青々と晴れ渡っていた空に、だんだんと黒い雲がたちこめてきて、
今にもドシャ降りの雨が降り出さんばかり、という雰囲気。
あわてて車を飛ばして家の近くに来たときには、
すでに空はまっくらで、いつ雨粒が落ちてきてもおかしくないくらいの空模様でした。
「はあ……どうにか間に合ったか……!?」
駐車場に車を停めた頃には、空気もなんだか湿っぽくなっています。
早く洗濯物を取り込まねぇとなぁ、なんてオレはひとり言を言いつつ、
うちはマンションだったので、気がせいて足踏みしつつ、エレベーターへと向かいました。

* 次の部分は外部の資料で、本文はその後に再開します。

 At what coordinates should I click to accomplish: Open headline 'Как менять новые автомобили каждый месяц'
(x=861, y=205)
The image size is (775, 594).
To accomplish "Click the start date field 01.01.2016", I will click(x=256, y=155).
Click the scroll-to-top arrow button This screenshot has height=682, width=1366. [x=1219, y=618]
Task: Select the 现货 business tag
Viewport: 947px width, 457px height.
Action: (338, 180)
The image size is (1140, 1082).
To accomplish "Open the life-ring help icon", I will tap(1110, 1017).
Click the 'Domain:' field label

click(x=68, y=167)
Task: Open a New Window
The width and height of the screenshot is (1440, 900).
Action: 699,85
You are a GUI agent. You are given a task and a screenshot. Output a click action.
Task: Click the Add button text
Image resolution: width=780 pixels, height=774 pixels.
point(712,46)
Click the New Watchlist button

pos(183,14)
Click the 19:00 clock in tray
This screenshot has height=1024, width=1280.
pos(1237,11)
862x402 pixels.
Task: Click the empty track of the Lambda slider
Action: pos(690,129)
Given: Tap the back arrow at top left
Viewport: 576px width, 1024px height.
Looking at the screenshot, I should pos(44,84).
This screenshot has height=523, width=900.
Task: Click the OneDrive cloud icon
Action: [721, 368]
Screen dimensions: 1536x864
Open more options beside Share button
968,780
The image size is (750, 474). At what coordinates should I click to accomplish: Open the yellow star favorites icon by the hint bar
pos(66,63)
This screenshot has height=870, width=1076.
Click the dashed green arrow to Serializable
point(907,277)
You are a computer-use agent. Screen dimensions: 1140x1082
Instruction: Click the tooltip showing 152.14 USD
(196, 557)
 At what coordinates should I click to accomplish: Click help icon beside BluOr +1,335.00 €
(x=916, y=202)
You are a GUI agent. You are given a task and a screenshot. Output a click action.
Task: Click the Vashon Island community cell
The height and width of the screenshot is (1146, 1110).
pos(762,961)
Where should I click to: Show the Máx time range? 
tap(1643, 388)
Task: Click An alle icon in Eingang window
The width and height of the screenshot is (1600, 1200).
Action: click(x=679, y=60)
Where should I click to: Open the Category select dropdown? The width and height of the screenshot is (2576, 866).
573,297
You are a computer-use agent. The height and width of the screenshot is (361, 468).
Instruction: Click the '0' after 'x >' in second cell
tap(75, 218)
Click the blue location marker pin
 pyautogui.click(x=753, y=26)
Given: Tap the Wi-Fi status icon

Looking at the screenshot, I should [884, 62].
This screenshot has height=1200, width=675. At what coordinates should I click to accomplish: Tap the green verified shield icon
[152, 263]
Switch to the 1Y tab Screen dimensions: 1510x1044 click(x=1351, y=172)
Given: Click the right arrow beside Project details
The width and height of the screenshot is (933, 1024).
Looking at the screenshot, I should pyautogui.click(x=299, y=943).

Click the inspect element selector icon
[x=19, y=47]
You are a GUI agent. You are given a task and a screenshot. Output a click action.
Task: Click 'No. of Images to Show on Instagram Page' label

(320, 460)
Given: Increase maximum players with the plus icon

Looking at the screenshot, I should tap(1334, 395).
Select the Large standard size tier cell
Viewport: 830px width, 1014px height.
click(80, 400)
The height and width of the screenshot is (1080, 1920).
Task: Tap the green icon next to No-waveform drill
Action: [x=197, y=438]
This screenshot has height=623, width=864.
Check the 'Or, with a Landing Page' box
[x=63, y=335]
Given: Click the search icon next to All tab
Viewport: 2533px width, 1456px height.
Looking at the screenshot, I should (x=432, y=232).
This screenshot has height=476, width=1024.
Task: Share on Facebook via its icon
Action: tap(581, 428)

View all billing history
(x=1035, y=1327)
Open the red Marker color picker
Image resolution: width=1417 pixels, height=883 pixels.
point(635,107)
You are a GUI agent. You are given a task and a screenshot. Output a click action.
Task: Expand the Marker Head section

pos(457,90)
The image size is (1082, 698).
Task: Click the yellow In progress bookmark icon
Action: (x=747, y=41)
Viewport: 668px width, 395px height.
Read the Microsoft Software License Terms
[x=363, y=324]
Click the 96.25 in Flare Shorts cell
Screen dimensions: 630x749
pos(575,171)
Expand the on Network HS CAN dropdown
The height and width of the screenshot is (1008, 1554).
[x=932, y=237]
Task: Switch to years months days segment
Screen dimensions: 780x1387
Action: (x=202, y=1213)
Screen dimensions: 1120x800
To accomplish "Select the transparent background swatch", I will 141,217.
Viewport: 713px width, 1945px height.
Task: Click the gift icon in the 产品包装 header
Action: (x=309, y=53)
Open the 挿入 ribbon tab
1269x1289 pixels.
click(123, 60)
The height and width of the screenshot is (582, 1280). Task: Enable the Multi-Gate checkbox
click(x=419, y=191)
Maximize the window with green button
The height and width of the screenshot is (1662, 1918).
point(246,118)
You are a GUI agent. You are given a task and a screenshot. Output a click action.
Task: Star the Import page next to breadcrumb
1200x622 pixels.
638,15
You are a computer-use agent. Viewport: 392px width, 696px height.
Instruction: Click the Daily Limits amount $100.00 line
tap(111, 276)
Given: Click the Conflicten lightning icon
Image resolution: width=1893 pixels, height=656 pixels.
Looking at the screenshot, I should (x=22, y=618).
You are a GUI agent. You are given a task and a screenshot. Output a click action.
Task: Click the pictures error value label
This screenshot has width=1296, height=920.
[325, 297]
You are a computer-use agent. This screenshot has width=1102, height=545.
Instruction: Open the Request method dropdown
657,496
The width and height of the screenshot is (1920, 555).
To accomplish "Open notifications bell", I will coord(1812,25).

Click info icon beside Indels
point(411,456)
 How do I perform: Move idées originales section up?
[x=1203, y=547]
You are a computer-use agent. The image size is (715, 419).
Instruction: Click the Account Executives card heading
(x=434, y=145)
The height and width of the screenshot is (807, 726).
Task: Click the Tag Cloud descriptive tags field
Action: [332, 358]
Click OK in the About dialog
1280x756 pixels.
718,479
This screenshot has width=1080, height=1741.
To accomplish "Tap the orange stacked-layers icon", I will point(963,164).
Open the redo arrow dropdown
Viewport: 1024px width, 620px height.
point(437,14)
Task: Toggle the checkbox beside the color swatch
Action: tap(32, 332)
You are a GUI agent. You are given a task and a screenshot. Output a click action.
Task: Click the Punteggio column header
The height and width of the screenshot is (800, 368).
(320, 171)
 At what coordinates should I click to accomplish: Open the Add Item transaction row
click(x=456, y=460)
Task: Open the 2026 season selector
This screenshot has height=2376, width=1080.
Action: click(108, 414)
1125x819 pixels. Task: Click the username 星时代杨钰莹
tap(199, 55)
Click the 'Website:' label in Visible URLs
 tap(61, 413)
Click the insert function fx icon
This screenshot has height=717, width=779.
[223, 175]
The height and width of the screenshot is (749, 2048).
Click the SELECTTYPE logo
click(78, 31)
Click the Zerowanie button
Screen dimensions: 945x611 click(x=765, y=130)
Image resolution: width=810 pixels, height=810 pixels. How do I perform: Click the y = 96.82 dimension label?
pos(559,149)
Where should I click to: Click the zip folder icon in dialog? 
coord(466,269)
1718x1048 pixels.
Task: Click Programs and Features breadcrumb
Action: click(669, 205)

ナイスタイミングで、エレベーターは一階に止まっています。
オレの部屋は最上階の8階。
いそいで入って、エレベーター内のボタンを押した、ちょうどその時です。
ゴロゴローーピシャン!!
「うわっ……!?」
耳をつんざくほどの爆音とともに、
動きだしたエレベーター内の電気が、いっきに消えました。
ガタンッ、と四角い箱全体が揺れて、
上に上り始めたエレベーターは、その場でピタリと止まってしまいました。
「おいおい……ウソだろ……」
突然のまっくら闇に、オレは頭が真っ白になりました。
ああいうときって、すぐには動けないモンですねぇ。
オレが、ロクに身動きもできずに固まっていると、
突然、エレベーターの上の部分のライトが、チカッと点灯し始めたんです。
どうやら、非常電源が稼働したようでした。
(なんだよ……ビックリさせやがって……)
オレは、小声でぶつくさ文句を言いつつも、
照明がついたことで、少し落ち着きを取り戻しました。
とはいえ、エレベーターはまだ上る途中で静止したまま。
このままでは、結局閉じ込められたままです。
「あ……そうだ、非常用ボタン……」
オレがハッとして、開閉スイッチのすぐ下にある、
毒々しいオレンジ色のボタンを押そうとすると、
ウィーン……
カタカタと、機械の作動音が鳴ったかと思うと、
エレベーターは静かに動き出しました。
(え……う、動いた……電気、戻ったのか……?)
オレがうろたえている間にも、エレベーターは一階の途中から、二階のエレベーターホールへと移動を終え、止まりました。
(二階……? ボタン、押してねぇけど……)
ポーン、と軽い音を立てて開いた扉に、オレは戸惑いました。
ただ、そこでふと思い出したんですよ。
たしか、エレベーターには、地震や停電が起きたときには、
電力が完全に供給されなくなる前に、
最寄りの階に移動する、っていう安全システムがあるってことを。
このまま閉じ込められたらたまらないと、
オレはエレベーターが止まった二階に、慌てて足を踏み出しました。
(……なんだ……?)
しかし。
エレベーターを降りてすぐ感じた違和感に、オレは動きを止めました。
うちのマンションは、ひとつの階に八部屋あるんです。
エレベーターは、ちょうど真ん中にあるので、
降りてすぐの真正面には、左に5号室、右に3号室のドアがあるんですよ。
でも、今。
エレベーターを降りて見えた正面。
本来は、5号室と3号室の間の、ただの壁でしかない場所。
そこに『204』ってプレートのかかった扉があったんです。
(はぁ……? うちのマンション、4号室なんてないはずなのに)
ホテルやアパートでも、縁起が悪いからと、
4号室を飛ばしているところ、けっこうあるでしょう?
このマンションもそうで、1~8階まであるどの階であっても、
4号室、というのは存在しません。
それなのに。
それなのに、目の前にはその無いはずの『204号室』がある。
ゴロゴローーピカッ
まばゆい雷の光が何度も空を白く染めて、
恐ろしい音が聞こえてきます。
幸い、雨の音は聞こえていないものの、
この調子では、さほど時間を置くことなく、降ってくるでyそう。
早く部屋に戻って、洗濯物をとりこまなくては!
オレは目の前の大きな違和感は忘れて、
エレベーターホールから、階段のある1号室側の通路へ移動しようとしました。
「……は……?」
そうしたら。
その通路に、長い髪の、
スカートを履いた女性の人影が見えたんですよ。
いや、人影、と言っていいものか。
だって。
だってそれは――まっしろ、だったんですよ。
ええ。
服とか、髪とか、肌とか。
そういう、人間を構成するいっさいの色が、真っ白で。
マネキン、というよりも、
おもちゃのフィギュアの色付け前、って言うんでしょうか。
人間としての立体感は確かにあるのに、
なぜか、色彩だけがすっぽりと抜けている。
そんな、女性の形をしたなにかが、
オレに背を向けるようにして、
通路の真ん中にポツン、と立っているんです。